Professor Hennessy: The opening shots will be people rebutting what he says the next day after the first serialisation. My press chums will have a field day doing a ring round and the resentment levels will be immensely high and they will all be waiting for it. Alastair has got remarkable gifts, not least he has got a turbo charged pen and he is not the most charitable to those he regards as either misguided or feeble, which is a pretty large category of the political class. Everybody will be ready. It happened a bit with Dick Crossman but not very much. I think everybody is anticipating that there will be a gap before the memoirs and the diaries come out.

Q66 Chairman: It would be a cruel irony, would it not, if we toughened up the rules and deprived Alastair of his pension?

Professor Hennessy: I am crushed at the thought!

Q67 Mr Prentice: We have been talking about people in the intelligence community, civil servants and politicians. What about senior police officers? We have got Sir John Stevens who said some very critical things about the Home Secretary and David Blunkett chose not to respond.

■ ■ ■ ■ ■ ■ ■

**USING THE INFORMATION**
**A.** For each statement about the hearing transcript, answer yes or no according to whether the transcript agrees, and quote the words that decide it: (i) Professor Hennessy describes Alastair as having a turbo charged pen; (ii) the Chairman raises the idea of relaxing the rules; (iii) Mr Prentice says David Blunkett replied to Sir John Stevens.
**B.** Supply the next part of the hearing transcript, starting right after Mr Prentice's question about senior police officers.
The records were taken from a separate source.

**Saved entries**
■ ■ ■ ■ ■ ■ ■

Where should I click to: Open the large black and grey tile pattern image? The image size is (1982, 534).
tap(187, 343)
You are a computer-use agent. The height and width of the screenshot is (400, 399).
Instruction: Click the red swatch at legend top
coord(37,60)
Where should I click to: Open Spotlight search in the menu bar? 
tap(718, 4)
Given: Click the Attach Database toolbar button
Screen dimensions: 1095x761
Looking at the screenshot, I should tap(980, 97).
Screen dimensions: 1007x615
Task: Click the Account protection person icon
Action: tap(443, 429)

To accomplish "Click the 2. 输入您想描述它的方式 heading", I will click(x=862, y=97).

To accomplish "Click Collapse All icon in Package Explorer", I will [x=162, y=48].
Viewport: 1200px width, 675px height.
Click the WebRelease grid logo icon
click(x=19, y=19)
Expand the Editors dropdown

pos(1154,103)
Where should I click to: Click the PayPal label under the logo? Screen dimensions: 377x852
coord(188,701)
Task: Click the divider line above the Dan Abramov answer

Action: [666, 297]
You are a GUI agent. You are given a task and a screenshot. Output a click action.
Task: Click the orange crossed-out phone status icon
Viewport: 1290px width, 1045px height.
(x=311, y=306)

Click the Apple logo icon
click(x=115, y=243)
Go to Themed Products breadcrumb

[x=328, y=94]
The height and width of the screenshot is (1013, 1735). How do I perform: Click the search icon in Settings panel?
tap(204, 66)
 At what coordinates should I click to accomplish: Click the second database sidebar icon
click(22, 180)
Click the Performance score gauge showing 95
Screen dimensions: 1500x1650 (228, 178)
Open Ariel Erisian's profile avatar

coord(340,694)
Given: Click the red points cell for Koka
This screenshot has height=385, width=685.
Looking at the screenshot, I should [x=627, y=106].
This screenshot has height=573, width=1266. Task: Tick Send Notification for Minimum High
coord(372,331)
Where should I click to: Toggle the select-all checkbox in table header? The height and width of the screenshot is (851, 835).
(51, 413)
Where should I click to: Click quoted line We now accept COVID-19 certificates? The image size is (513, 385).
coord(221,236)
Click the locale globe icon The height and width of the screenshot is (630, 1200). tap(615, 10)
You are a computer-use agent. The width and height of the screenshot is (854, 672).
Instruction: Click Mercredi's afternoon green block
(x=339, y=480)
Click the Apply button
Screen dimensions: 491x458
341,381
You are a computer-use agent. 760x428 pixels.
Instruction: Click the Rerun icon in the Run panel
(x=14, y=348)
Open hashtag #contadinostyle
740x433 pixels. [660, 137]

■ ■ ■ ■ ■ ■ ■

**ANSWERS BY ITEM**
**A.**
(i) Yes: "he has got a turbo charged pen"
(ii) No: "if we toughened up the rules and deprived Alastair of his pension"
(iii) No: "David Blunkett chose not to respond"

**B.**
Professor Hennessy: His defence was, "The Pollard book rubbished me and, therefore, I am putting the record straight.". You can always express resentment, whether justifiably or not, and be cross about it in putting the record straight. Once this tit-for-tatting, which I think is what we were talking about right at the beginning of this session, has got out of hand, it is very hard to get it back.

Q68 Mr Prentice: Sir Ian Blair would be party to the most sensitive discussions and could come up with a book entitled "The 90 days - What Blair really said". Do you think books and memoirs from people like Sir Ian Blair should go through some clearance procedure? The late Ben Pimlott said tongue in cheek that everyone should keep a diary. Would you agree with that, Peter?

Professor Hennessy: Yes. I know you are not encouraged to as a senior official but I think you can after a decent interval. The Macmillan government thought of prosecuting Sir Maurice Hankey, the first ever Cabinet Secretary, because he was going to use his diary for a book called "Supreme Command" about the Great War. This was in 1958 and that war had ended in 1918. Ever since then I think Cabinet Secretaries have been asked to say voluntarily that they would not keep diaries post-Hankey, is that right?

Lord Wilson of Dinton: Nobody ever asked me. I am not publishing diaries, memoirs, anything. I have absolutely no plans to do it.

Q69 Mr Prentice: You have kept a diary, have you?

Lord Wilson of Dinton: I kept my engagement diaries and press cuttings. I did jot things down, it is what Radcliffe calls "the private discharge of psychological tensions", but I have not looked at it all. I do not know what it adds up to.

Professor Hennessy: I will help you sift it!

Lord Wilson of Dinton: I am certainly not publishing diaries or memoirs.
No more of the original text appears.